Both sides have relied on spin and hypocrisy more than substance when it comes to budget repair – both essentially kicking the task down the road, mostly beyond the two-year budget forecast period.
Both sides are still committed to significant additional expenditure, especially spreading into and through the next decade, in the key areas of education, health, defence, the National Disability Insurance Scheme (NDIS), the NBN and other infrastructure. Both also seek to create the impression that they can do this with a minimal increase in the tax burden over all, while “reforming” the tax system.
With our economy likely to remain locked into slow growth, at best, in a particularly volatile and challenging, weak, global economy, and with sluggish international trade, a budget surplus, from either side, is still probably a decade or so away.
Of course, Bowen didn’t attempt to offer the detail of an alternative budget, but he did paint a clear alternative approach, admitting to more expenditure funded by higher tax. He attempted this while claiming to defend our AAA rating, and by committing to a mini-budget, based on a more realistic economic assessment than the optimistic one assumed in the Government’s budget, within three months of being elected.

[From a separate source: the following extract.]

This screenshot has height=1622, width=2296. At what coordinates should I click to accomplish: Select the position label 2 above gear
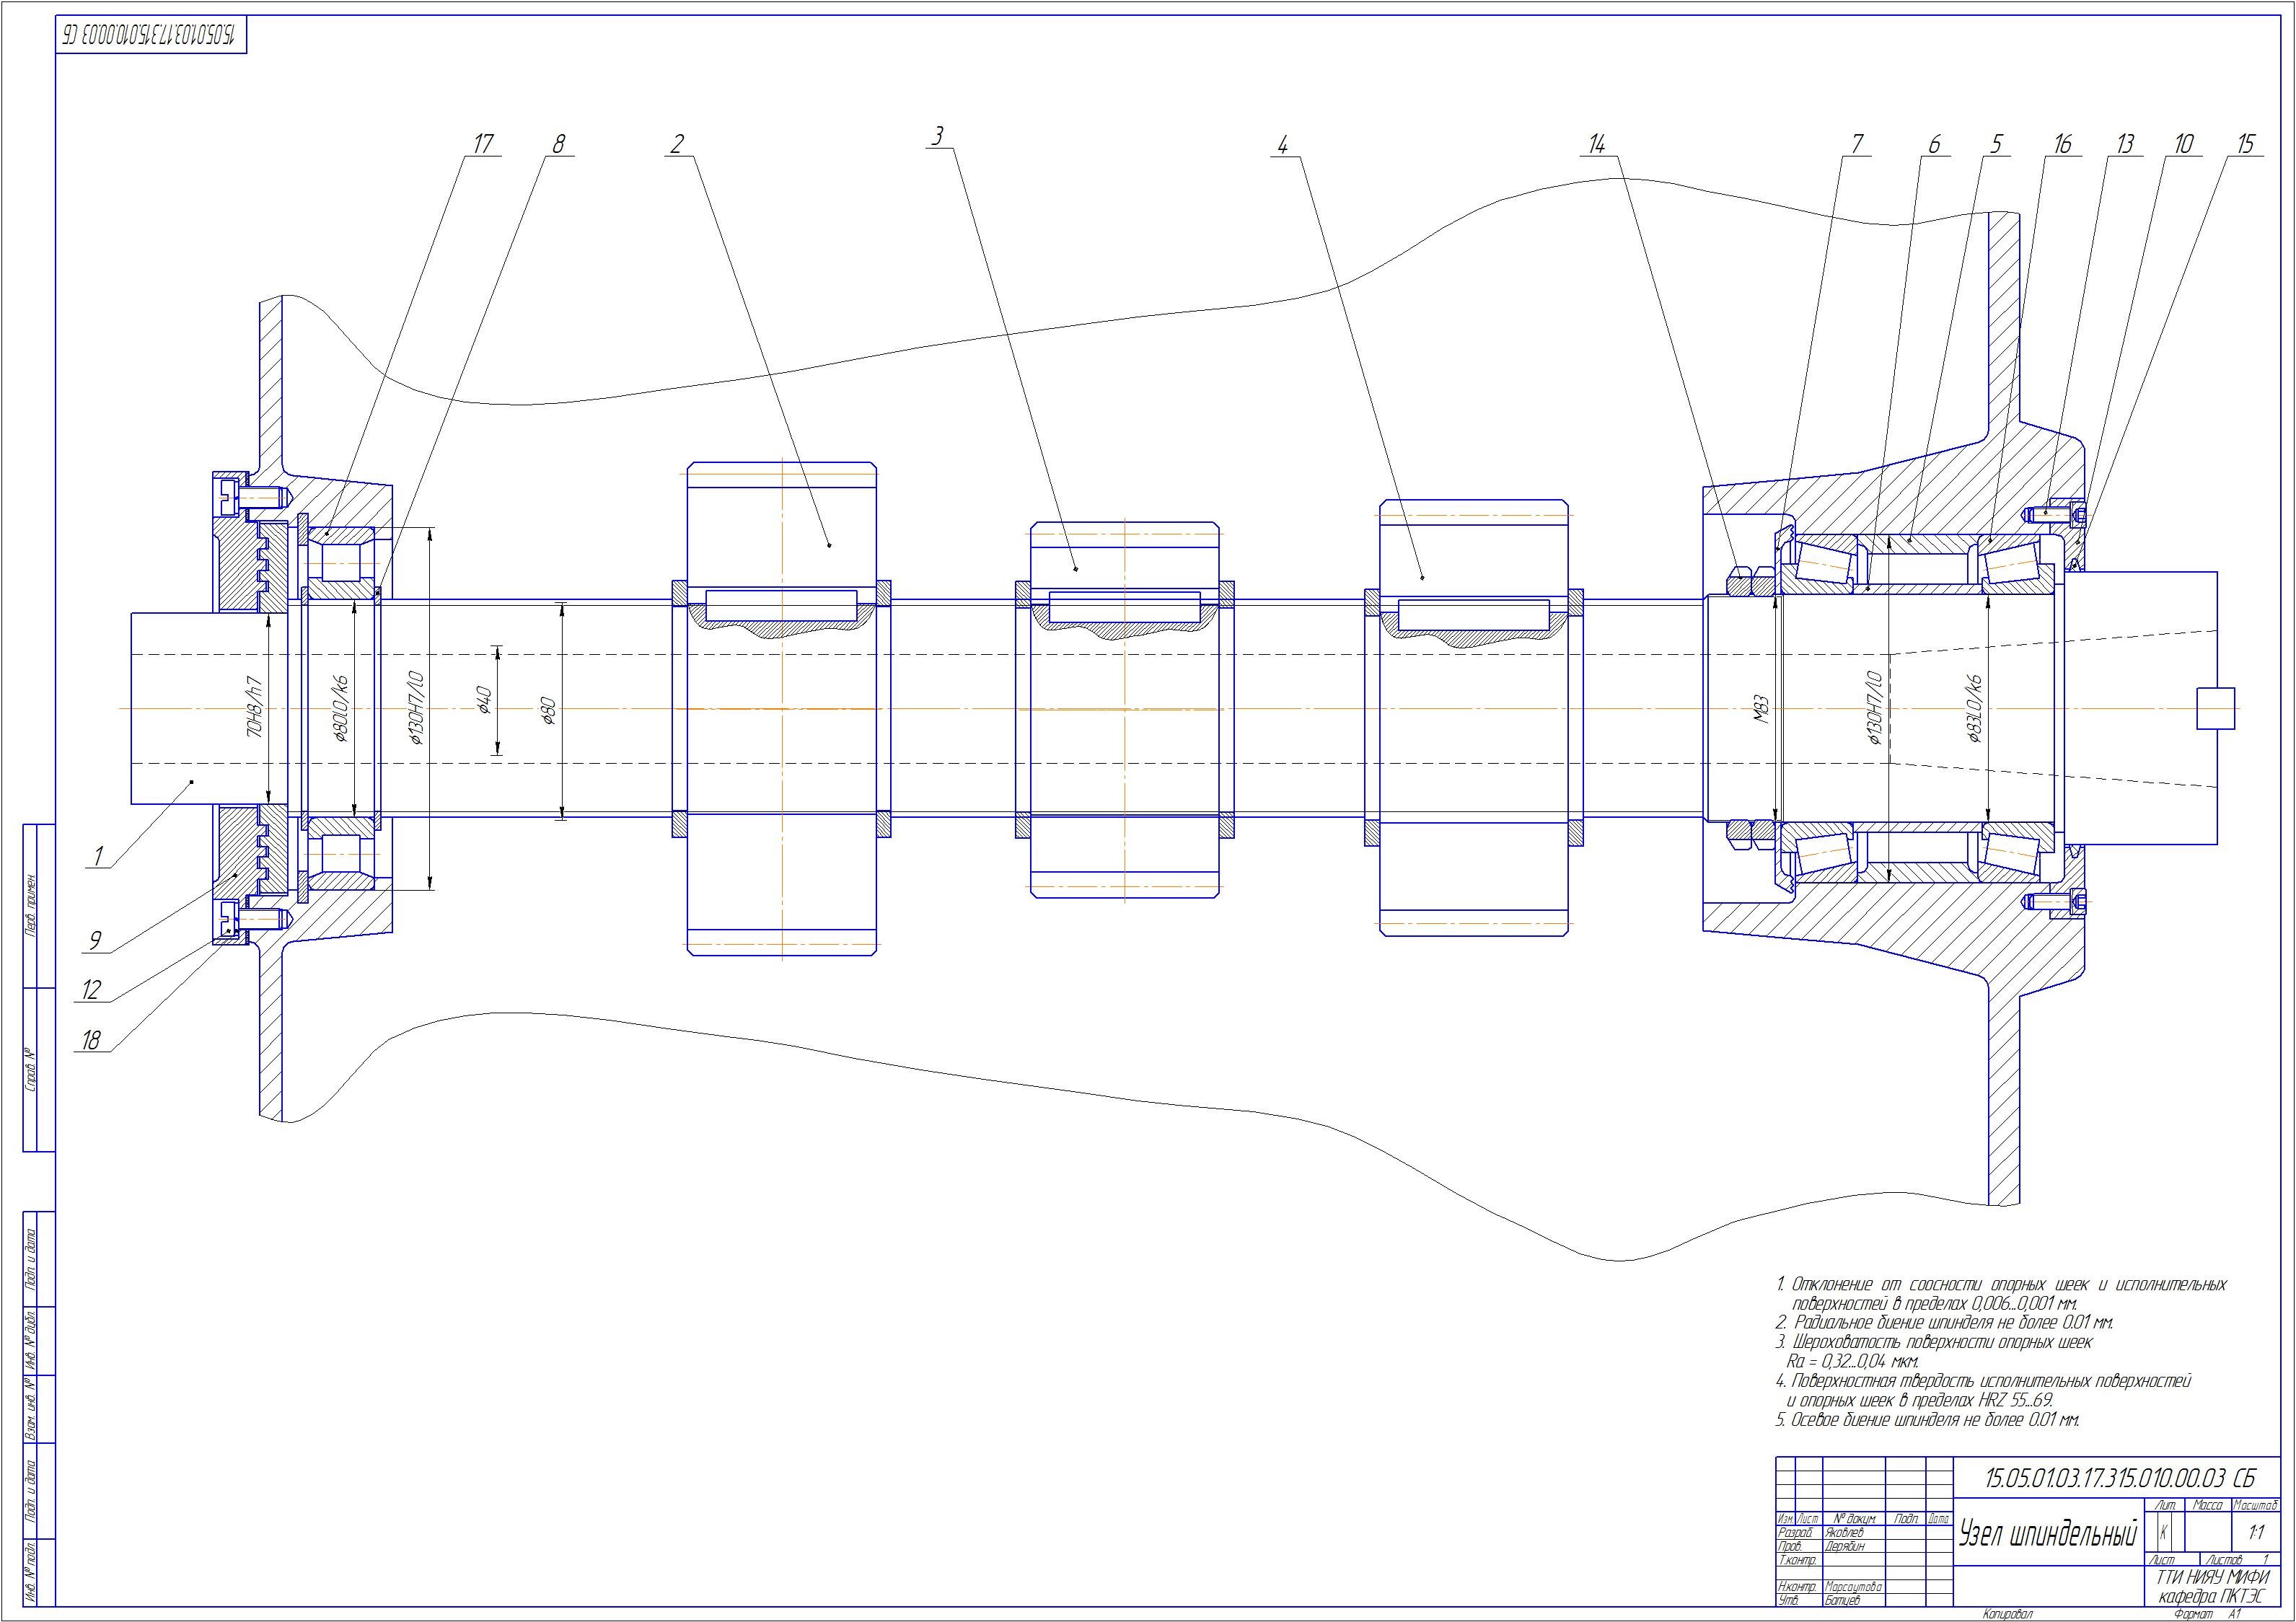pyautogui.click(x=677, y=144)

To give credit where credit is due, the Shorten-led Opposition has taken the political risk of attempting to set the political agenda by their clear commitments to more significant spending on education and vocational training, and health, and by identifying certain areas where they would increase tax to notionally pay for it.
Specifically, they have proposed placing limits on negative gearing, capital gains tax and superannuation concessions, increasing the tax on tobacco, and by keeping the deficit levy on high income earners, while opposing the government’s proposed cut in the corporate tax rate for large business.
Obviously the inherent political strategy is to consolidate their traditional base, in particular hoping to pull back those who flirted with an Abbott-led government. This echoes the successful strategy behind the “surprise” wins in the recent Victorian and Queensland State elections, where the focus was on these traditional “bread and butter” issues.
They would also hope to attract new voters by being prepared to take the political risks of attempting to lead the debate on controversial issues, against the Turnbull alternative that - while popular - has been seen to vacillate and dither, and to be “unfair”.
By comparison, Turnbull is obviously hoping to gain some broader electoral credibility by claiming to have a “plan” for our future, and by being prepared to disadvantage his own base by promising to pare back the superannuation concessions that are biased, so conspicuously, in favour of the wealthy, while protecting middle income earners and encouraging small business.
Interestingly, so far, at least, neither side has responded to the “Duncan moment” on the ABC’s Q&A this week, which generated a considerable focus on the plight of low income earners, who were not receiving any significant improvement in their benefits or incomes, when many benefits, such as Newstart and the aged pension, are below generally accepted poverty lines.
Bowen did score a significant point by focusing on the fact the Government’s “Jobs and Growth” plan to drive the “transition” from a resource/construction boom-based economy, to whatever, was completely silent on the “whatever”.
Here he highlighted the proposed “cuts to infrastructure”, the decline in public investment, the neglect of renewables as a new growth sector, the cuts to CSIRO, the underfunding of schools, the second-class NBN, and limits on housing affordability, and so on.
However, the key point in this election is whether the electorate will actually believe what either side claims or promises. It will be an issue of trust.
Bowen’s claim is essentially that the ALP can also be trusted to manage the economy – he would say that they should be trusted more – against the long-established electoral perception that favours the LNP in economic management, while playing to their electoral edge that the ALP is better able to manage education and health, and with greater fairness.
The framework for this campaign has been set – now for the detail, please!